◆ RECORDS SUPPLIED ◆
+ + +

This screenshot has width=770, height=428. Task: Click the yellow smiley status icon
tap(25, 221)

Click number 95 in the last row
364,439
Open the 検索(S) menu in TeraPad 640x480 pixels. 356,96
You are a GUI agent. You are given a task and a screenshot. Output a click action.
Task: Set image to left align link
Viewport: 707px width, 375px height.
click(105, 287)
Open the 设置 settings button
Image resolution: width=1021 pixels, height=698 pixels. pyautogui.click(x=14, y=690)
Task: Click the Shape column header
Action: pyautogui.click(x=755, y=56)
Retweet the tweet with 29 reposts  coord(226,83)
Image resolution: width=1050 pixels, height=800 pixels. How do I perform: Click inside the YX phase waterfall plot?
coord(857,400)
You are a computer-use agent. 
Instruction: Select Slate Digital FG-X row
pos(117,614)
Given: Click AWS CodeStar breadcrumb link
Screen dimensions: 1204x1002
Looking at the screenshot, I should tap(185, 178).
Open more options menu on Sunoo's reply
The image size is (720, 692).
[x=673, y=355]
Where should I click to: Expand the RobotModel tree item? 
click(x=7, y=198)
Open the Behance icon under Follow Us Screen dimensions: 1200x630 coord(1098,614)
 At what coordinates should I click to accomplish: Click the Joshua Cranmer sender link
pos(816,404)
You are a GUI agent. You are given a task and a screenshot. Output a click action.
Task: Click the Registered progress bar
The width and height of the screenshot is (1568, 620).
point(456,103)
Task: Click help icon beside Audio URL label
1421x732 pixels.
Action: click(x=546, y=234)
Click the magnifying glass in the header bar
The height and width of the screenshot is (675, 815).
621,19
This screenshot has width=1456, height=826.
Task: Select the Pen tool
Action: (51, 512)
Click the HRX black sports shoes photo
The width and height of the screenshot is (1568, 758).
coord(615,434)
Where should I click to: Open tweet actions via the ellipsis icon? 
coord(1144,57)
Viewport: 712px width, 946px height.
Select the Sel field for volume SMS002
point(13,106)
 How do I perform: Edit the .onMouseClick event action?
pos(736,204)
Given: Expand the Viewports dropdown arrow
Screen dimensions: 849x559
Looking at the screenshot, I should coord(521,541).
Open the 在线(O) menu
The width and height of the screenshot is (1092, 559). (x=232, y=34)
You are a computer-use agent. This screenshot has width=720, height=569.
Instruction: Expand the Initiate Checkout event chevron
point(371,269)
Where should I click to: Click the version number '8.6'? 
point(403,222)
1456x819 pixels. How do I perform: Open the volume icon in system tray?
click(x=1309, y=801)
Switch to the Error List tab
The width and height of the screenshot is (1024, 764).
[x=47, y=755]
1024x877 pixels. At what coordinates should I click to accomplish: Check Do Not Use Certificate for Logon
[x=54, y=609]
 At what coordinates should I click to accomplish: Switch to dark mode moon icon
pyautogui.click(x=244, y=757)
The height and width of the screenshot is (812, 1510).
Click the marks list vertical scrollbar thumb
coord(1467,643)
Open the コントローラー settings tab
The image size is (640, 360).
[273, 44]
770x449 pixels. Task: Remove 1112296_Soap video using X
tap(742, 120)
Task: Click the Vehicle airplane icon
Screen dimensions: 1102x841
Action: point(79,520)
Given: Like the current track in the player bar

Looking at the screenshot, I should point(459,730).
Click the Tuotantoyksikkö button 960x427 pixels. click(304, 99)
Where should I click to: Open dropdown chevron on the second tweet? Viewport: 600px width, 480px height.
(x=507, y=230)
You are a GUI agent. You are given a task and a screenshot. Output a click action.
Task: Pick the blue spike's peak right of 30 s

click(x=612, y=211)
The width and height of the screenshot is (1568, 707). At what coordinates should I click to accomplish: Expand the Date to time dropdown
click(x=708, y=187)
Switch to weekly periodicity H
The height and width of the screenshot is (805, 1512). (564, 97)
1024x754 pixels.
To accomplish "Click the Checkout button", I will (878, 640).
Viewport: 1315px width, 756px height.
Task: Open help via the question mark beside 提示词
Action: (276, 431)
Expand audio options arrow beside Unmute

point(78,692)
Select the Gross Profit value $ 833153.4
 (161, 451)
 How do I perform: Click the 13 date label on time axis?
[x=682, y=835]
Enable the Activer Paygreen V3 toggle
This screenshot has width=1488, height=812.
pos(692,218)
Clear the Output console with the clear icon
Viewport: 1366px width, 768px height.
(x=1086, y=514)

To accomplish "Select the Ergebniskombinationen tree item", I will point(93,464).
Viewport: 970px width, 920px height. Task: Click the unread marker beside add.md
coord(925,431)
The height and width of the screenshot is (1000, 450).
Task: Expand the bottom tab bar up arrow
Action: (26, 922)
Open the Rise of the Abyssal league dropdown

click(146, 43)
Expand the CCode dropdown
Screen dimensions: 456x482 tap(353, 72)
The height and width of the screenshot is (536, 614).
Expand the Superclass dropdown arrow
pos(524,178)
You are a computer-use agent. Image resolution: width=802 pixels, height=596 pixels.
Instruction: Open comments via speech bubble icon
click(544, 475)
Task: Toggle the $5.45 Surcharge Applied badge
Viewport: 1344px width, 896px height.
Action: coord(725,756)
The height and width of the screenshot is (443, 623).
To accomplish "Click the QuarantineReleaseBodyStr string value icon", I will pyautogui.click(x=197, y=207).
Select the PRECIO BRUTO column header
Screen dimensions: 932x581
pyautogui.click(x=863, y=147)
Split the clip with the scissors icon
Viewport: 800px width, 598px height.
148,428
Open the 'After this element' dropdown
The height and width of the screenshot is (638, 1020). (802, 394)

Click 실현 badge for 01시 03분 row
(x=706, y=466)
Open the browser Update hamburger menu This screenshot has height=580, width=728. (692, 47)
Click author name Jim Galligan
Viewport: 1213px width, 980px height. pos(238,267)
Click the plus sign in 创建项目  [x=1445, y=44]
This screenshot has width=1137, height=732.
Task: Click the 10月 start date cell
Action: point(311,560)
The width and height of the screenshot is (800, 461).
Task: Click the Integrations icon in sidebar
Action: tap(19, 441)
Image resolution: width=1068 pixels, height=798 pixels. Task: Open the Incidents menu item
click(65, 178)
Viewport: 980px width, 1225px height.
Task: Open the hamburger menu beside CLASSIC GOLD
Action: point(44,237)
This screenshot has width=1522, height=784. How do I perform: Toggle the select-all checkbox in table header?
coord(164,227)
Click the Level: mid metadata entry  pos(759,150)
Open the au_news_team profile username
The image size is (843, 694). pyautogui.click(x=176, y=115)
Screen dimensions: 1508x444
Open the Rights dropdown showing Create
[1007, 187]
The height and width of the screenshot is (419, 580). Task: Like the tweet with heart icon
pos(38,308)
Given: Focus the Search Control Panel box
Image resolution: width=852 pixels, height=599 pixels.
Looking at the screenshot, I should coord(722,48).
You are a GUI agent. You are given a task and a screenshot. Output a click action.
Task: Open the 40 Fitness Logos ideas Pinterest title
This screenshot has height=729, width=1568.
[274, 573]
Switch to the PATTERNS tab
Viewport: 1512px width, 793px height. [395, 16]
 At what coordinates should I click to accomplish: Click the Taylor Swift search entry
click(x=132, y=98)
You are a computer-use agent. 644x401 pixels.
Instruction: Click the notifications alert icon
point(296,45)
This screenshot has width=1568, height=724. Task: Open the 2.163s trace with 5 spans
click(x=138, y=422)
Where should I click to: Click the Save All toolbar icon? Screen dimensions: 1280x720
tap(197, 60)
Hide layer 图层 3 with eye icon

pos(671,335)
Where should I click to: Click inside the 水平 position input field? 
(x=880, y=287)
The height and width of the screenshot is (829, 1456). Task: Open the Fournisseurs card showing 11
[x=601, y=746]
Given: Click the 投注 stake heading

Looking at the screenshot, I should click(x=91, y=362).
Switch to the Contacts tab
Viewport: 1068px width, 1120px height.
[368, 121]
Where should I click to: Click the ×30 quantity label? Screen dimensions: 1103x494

+ + +

◆ WHAT YOU HAVE TO DO ◆
Output the data in full, precisely as it appears above.

◆ ANSWER TO THE EXERCISE ◆
This screenshot has width=770, height=428. Task: Click the yellow smiley status icon
tap(25, 221)

Click number 95 in the last row
364,439
Open the 検索(S) menu in TeraPad 640x480 pixels. 356,96
You are a GUI agent. You are given a task and a screenshot. Output a click action.
Task: Set image to left align link
Viewport: 707px width, 375px height.
click(105, 287)
Open the 设置 settings button
Image resolution: width=1021 pixels, height=698 pixels. pyautogui.click(x=14, y=690)
Task: Click the Shape column header
Action: pyautogui.click(x=755, y=56)
Retweet the tweet with 29 reposts  coord(226,83)
Image resolution: width=1050 pixels, height=800 pixels. How do I perform: Click inside the YX phase waterfall plot?
coord(857,400)
You are a computer-use agent. 
Instruction: Select Slate Digital FG-X row
pos(117,614)
Given: Click AWS CodeStar breadcrumb link
Screen dimensions: 1204x1002
Looking at the screenshot, I should tap(185, 178).
Open more options menu on Sunoo's reply
The image size is (720, 692).
[x=673, y=355]
Where should I click to: Expand the RobotModel tree item? 
click(x=7, y=198)
Open the Behance icon under Follow Us Screen dimensions: 1200x630 coord(1098,614)
 At what coordinates should I click to accomplish: Click the Joshua Cranmer sender link
pos(816,404)
You are a GUI agent. You are given a task and a screenshot. Output a click action.
Task: Click the Registered progress bar
The width and height of the screenshot is (1568, 620).
point(456,103)
Task: Click help icon beside Audio URL label
1421x732 pixels.
Action: click(x=546, y=234)
Click the magnifying glass in the header bar
The height and width of the screenshot is (675, 815).
621,19
This screenshot has width=1456, height=826.
Task: Select the Pen tool
Action: (51, 512)
Click the HRX black sports shoes photo
The width and height of the screenshot is (1568, 758).
coord(615,434)
Where should I click to: Open tweet actions via the ellipsis icon? 
coord(1144,57)
Viewport: 712px width, 946px height.
Select the Sel field for volume SMS002
point(13,106)
 How do I perform: Edit the .onMouseClick event action?
pos(736,204)
Given: Expand the Viewports dropdown arrow
Screen dimensions: 849x559
Looking at the screenshot, I should coord(521,541).
Open the 在线(O) menu
The width and height of the screenshot is (1092, 559). (x=232, y=34)
You are a computer-use agent. This screenshot has width=720, height=569.
Instruction: Expand the Initiate Checkout event chevron
point(371,269)
Where should I click to: Click the version number '8.6'? 
point(403,222)
1456x819 pixels. How do I perform: Open the volume icon in system tray?
click(x=1309, y=801)
Switch to the Error List tab
The width and height of the screenshot is (1024, 764).
[x=47, y=755]
1024x877 pixels. At what coordinates should I click to accomplish: Check Do Not Use Certificate for Logon
[x=54, y=609]
 At what coordinates should I click to accomplish: Switch to dark mode moon icon
pyautogui.click(x=244, y=757)
The height and width of the screenshot is (812, 1510).
Click the marks list vertical scrollbar thumb
coord(1467,643)
Open the コントローラー settings tab
The image size is (640, 360).
[273, 44]
770x449 pixels. Task: Remove 1112296_Soap video using X
tap(742, 120)
Task: Click the Vehicle airplane icon
Screen dimensions: 1102x841
Action: point(79,520)
Given: Like the current track in the player bar

Looking at the screenshot, I should point(459,730).
Click the Tuotantoyksikkö button 960x427 pixels. click(304, 99)
Where should I click to: Open dropdown chevron on the second tweet? Viewport: 600px width, 480px height.
(x=507, y=230)
You are a GUI agent. You are given a task and a screenshot. Output a click action.
Task: Pick the blue spike's peak right of 30 s

click(x=612, y=211)
The width and height of the screenshot is (1568, 707). At what coordinates should I click to accomplish: Expand the Date to time dropdown
click(x=708, y=187)
Switch to weekly periodicity H
The height and width of the screenshot is (805, 1512). (564, 97)
1024x754 pixels.
To accomplish "Click the Checkout button", I will (878, 640).
Viewport: 1315px width, 756px height.
Task: Open help via the question mark beside 提示词
Action: (276, 431)
Expand audio options arrow beside Unmute

point(78,692)
Select the Gross Profit value $ 833153.4
 (161, 451)
 How do I perform: Click the 13 date label on time axis?
[x=682, y=835]
Enable the Activer Paygreen V3 toggle
This screenshot has width=1488, height=812.
pos(692,218)
Clear the Output console with the clear icon
Viewport: 1366px width, 768px height.
(x=1086, y=514)

To accomplish "Select the Ergebniskombinationen tree item", I will point(93,464).
Viewport: 970px width, 920px height. Task: Click the unread marker beside add.md
coord(925,431)
The height and width of the screenshot is (1000, 450).
Task: Expand the bottom tab bar up arrow
Action: (26, 922)
Open the Rise of the Abyssal league dropdown

click(146, 43)
Expand the CCode dropdown
Screen dimensions: 456x482 tap(353, 72)
The height and width of the screenshot is (536, 614).
Expand the Superclass dropdown arrow
pos(524,178)
You are a computer-use agent. Image resolution: width=802 pixels, height=596 pixels.
Instruction: Open comments via speech bubble icon
click(544, 475)
Task: Toggle the $5.45 Surcharge Applied badge
Viewport: 1344px width, 896px height.
Action: coord(725,756)
The height and width of the screenshot is (443, 623).
To accomplish "Click the QuarantineReleaseBodyStr string value icon", I will pyautogui.click(x=197, y=207).
Select the PRECIO BRUTO column header
Screen dimensions: 932x581
pyautogui.click(x=863, y=147)
Split the clip with the scissors icon
Viewport: 800px width, 598px height.
148,428
Open the 'After this element' dropdown
The height and width of the screenshot is (638, 1020). (802, 394)

Click 실현 badge for 01시 03분 row
(x=706, y=466)
Open the browser Update hamburger menu This screenshot has height=580, width=728. (692, 47)
Click author name Jim Galligan
Viewport: 1213px width, 980px height. pos(238,267)
Click the plus sign in 创建项目  [x=1445, y=44]
This screenshot has width=1137, height=732.
Task: Click the 10月 start date cell
Action: point(311,560)
The width and height of the screenshot is (800, 461).
Task: Click the Integrations icon in sidebar
Action: tap(19, 441)
Image resolution: width=1068 pixels, height=798 pixels. Task: Open the Incidents menu item
click(65, 178)
Viewport: 980px width, 1225px height.
Task: Open the hamburger menu beside CLASSIC GOLD
Action: point(44,237)
This screenshot has width=1522, height=784. How do I perform: Toggle the select-all checkbox in table header?
coord(164,227)
Click the Level: mid metadata entry  pos(759,150)
Open the au_news_team profile username
The image size is (843, 694). pyautogui.click(x=176, y=115)
Screen dimensions: 1508x444
Open the Rights dropdown showing Create
[1007, 187]
The height and width of the screenshot is (419, 580). Task: Like the tweet with heart icon
pos(38,308)
Given: Focus the Search Control Panel box
Image resolution: width=852 pixels, height=599 pixels.
Looking at the screenshot, I should coord(722,48).
You are a GUI agent. You are given a task and a screenshot. Output a click action.
Task: Open the 40 Fitness Logos ideas Pinterest title
This screenshot has height=729, width=1568.
[274, 573]
Switch to the PATTERNS tab
Viewport: 1512px width, 793px height. [395, 16]
 At what coordinates should I click to accomplish: Click the Taylor Swift search entry
click(x=132, y=98)
You are a computer-use agent. 644x401 pixels.
Instruction: Click the notifications alert icon
point(296,45)
This screenshot has width=1568, height=724. Task: Open the 2.163s trace with 5 spans
click(x=138, y=422)
Where should I click to: Click the Save All toolbar icon? Screen dimensions: 1280x720
tap(197, 60)
Hide layer 图层 3 with eye icon

pos(671,335)
Where should I click to: Click inside the 水平 position input field? 
(x=880, y=287)
The height and width of the screenshot is (829, 1456). Task: Open the Fournisseurs card showing 11
[x=601, y=746]
Given: Click the 投注 stake heading

Looking at the screenshot, I should click(x=91, y=362).
Switch to the Contacts tab
Viewport: 1068px width, 1120px height.
[368, 121]
Where should I click to: Click the ×30 quantity label? Screen dimensions: 1103x494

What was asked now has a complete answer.